I’ll never forget it. I was at the sink doing dishes—one child dancing in front of me, two behind me tussling, and the little one coming up the hall. My husband walked in, hollered “Hello!” and went to shower. And I thought to myself: I don’t want to be here.
Everything was fine. We were blessed, even in that moment. But for me, deep inside, I was suffocating. So much was happening on the surface of my crazy, beautiful life, yet I couldn’t connect with myself. I dried my hands, grabbed my purse, and walked out the door.
I hopped in the car and drove around the farm, past the hayfield, before stopping. I turned off the engine and sat there. Why did I leave? Am I crazy? Am I ever going back? Where am I going? The quiet settled around me, and I let my soul relax. From the hayfield I watched thru the house windows as the kids rough housed, teasing each other, I sat listening to our horses and the night sounds, and I realized I wasn’t crazy—I was important.
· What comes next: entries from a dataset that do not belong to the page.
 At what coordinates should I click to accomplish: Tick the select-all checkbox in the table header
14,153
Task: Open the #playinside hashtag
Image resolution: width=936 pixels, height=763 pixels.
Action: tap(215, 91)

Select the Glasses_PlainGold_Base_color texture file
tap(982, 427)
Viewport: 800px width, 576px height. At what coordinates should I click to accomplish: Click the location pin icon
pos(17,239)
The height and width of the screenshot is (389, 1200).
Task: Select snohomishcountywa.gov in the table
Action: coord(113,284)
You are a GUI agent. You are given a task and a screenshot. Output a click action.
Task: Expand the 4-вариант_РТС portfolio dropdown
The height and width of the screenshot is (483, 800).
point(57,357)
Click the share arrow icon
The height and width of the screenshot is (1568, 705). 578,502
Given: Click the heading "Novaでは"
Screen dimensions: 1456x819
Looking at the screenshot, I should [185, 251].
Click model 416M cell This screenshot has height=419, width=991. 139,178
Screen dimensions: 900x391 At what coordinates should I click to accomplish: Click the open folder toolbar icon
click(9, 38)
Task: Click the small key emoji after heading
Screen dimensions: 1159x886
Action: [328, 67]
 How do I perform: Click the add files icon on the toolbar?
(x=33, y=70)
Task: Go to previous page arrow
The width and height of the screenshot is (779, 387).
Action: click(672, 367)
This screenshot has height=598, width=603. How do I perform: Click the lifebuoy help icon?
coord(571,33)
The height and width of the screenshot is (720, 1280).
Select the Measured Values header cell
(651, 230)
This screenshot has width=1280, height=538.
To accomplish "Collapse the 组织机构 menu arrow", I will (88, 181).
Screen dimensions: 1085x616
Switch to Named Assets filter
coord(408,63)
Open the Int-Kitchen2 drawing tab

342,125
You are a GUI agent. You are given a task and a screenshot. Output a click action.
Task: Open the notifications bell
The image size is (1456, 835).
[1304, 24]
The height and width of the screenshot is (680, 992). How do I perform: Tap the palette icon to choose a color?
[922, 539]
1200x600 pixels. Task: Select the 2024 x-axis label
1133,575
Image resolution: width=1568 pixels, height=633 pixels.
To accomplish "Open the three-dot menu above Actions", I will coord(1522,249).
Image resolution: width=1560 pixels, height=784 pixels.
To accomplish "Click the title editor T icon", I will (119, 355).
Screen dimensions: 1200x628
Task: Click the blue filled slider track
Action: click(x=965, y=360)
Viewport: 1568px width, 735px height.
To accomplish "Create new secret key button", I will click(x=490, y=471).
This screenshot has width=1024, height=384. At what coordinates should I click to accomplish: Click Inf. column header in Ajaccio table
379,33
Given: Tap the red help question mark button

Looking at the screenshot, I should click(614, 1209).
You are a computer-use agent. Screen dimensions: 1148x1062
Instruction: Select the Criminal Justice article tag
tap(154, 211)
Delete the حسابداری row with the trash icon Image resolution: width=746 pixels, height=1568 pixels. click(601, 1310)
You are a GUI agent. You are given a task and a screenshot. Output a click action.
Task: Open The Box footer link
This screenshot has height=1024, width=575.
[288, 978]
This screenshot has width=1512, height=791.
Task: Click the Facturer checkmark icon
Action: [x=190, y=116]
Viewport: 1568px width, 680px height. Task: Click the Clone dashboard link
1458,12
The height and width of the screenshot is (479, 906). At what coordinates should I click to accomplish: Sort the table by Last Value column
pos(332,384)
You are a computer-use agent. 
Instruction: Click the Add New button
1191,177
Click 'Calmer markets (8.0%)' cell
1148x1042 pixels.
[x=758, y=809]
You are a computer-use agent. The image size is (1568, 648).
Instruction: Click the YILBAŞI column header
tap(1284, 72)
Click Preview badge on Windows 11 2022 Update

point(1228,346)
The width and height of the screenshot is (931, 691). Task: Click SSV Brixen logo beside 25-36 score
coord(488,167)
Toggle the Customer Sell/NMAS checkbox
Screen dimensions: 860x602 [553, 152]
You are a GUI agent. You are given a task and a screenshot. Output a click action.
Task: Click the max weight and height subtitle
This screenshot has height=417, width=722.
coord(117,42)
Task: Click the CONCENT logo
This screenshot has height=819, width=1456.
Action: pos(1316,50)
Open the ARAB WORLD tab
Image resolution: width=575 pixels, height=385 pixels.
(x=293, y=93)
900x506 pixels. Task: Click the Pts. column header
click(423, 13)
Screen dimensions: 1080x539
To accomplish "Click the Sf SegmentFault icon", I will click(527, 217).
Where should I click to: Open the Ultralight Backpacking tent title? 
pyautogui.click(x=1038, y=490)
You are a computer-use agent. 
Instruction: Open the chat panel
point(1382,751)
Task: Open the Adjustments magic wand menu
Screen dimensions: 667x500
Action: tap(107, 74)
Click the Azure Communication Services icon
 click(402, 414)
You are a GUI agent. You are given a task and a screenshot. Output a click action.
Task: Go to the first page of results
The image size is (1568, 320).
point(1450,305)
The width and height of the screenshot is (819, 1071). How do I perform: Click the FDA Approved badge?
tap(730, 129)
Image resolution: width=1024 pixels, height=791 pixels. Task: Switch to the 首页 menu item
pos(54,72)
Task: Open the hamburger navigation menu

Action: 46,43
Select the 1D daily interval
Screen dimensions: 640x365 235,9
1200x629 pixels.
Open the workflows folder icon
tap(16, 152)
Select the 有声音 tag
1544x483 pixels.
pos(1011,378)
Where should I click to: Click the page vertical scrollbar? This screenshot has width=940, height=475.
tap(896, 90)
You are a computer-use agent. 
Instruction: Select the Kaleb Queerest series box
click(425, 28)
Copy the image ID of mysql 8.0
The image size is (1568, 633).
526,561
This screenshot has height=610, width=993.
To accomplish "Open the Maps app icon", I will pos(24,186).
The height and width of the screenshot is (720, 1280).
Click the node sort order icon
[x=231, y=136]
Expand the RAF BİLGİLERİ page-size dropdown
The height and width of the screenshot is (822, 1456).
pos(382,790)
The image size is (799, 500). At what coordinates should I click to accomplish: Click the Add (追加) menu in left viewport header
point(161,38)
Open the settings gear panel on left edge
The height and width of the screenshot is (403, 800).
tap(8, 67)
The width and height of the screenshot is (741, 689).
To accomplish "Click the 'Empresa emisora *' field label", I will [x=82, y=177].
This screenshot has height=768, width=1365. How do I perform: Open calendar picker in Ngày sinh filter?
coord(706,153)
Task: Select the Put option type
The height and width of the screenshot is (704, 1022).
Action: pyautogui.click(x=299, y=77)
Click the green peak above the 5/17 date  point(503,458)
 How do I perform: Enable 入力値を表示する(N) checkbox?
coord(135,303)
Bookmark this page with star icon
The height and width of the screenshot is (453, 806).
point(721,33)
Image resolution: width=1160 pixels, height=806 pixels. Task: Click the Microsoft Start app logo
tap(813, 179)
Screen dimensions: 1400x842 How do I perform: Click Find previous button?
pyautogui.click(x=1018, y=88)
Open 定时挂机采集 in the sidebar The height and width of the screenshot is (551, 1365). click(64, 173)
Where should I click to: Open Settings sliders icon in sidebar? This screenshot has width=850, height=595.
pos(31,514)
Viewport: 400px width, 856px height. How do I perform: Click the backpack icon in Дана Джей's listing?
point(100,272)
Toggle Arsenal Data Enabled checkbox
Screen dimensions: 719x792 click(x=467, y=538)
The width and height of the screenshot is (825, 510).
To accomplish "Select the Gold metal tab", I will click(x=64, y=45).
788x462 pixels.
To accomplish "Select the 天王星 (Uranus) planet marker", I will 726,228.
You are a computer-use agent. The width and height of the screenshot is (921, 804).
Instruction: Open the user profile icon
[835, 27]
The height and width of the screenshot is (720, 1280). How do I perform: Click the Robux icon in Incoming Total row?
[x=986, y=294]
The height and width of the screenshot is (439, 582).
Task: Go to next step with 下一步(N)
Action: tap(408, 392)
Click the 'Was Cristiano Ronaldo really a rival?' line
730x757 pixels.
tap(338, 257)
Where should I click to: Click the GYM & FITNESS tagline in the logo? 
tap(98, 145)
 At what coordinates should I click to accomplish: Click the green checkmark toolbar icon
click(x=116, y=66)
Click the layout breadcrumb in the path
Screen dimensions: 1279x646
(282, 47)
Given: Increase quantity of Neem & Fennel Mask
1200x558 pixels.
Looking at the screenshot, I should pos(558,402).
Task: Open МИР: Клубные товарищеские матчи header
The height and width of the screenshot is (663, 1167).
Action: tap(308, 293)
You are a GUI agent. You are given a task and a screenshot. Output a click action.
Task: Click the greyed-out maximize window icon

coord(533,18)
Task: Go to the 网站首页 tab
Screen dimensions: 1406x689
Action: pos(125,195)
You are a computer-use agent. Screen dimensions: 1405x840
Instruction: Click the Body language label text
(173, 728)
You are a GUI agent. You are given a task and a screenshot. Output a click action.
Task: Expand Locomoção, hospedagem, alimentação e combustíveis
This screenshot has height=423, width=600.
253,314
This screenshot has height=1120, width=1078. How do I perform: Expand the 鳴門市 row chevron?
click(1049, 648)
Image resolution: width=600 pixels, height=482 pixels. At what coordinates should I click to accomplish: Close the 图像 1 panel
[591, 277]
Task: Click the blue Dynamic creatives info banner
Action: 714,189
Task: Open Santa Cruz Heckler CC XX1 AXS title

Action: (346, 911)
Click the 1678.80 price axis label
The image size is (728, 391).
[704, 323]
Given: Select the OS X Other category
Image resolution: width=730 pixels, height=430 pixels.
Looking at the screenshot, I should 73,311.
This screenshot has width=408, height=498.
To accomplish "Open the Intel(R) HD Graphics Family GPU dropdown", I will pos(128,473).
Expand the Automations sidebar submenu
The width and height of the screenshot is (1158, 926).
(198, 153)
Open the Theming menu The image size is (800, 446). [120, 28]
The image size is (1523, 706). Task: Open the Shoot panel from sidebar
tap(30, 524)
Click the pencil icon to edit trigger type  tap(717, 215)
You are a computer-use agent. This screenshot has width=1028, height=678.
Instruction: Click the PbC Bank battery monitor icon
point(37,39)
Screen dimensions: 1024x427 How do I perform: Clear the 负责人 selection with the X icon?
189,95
And I needed a break.
My phone buzzed, jolting me back to reality. It was my husband calling. He asked, “Where did you go?”
I told him, “It’s a secret. If you want to come, don’t ask questions. Hang up the phone. Walk across the hayfield towards the canyon and I’ll be waiting.”
A few minutes later, he slid into the passenger seat beside me. I told him, “I’m leaving for the night.”
His reply? “Okay.” Poor guy, probably second-guessing every moment from the last few weeks. But I didn’t want to interrupt the flow of our home. I just needed the chaos to stop—for one night.
We drove to a neighboring town and checked into a hotel. My husband sent a quick text to my 17-year-old letting him know we wouldn’t be back that night, and then I slept like I hadn’t slept in years. Funny how moms sleep better when the kids aren’t in the next room.
The next day, after a slow brunch, we returned home. The kids thought we’d run off for some “romantic escape”—little did they know, I just needed a break from the weight of being a caregiver.
Identifying What Truly Lights You Up
To get started, reflect on what really lights you up. What creative passions did you enjoy before your caregiving role took center stage? Whether it’s painting, writing, designing, or even gardening, those parts of you are still there—waiting to be rediscovered.
If nothing comes to mind right away, don’t worry. This is a time of exploration. Try new hobbies, attend workshops, or join a community of women going through similar transitions. Sometimes, the key to discovering a passion is allowing yourself to experiment with different interests.
Here are some questions to help you reflect:
- What activities used to make me lose track of time?
- What am I curious about that I never had time to explore?
- What do I find myself daydreaming about now that I have more time?
How to Start Creating Again
Once you’ve identified what you love, the next step is to build it into your life. Creativity, like any practice, thrives with consistency. Set aside dedicated time each week—or even daily—where you focus solely on your creative endeavors. This might be an hour of painting, journaling, working on a passion project, or experimenting with a new skill.
It’s important to release the guilt of focusing on yourself. Shifting from caregiver to creator is not selfish—it’s an act of self-care. You deserve to feel joy, fulfillment, and a renewed sense of purpose. And by nurturing your creativity, you’re also modeling to your children and loved ones that it’s okay to prioritize personal growth at any stage of life.
Remember, the act of creation is a form of self-care. Shifting from caregiving to focusing on what you love is not only a personal gift, but it’s also a journey of self-discovery and growth. By reconnecting with your passions and establishing creative routines, you’re laying the foundation for a purpose-filled and joyful second act.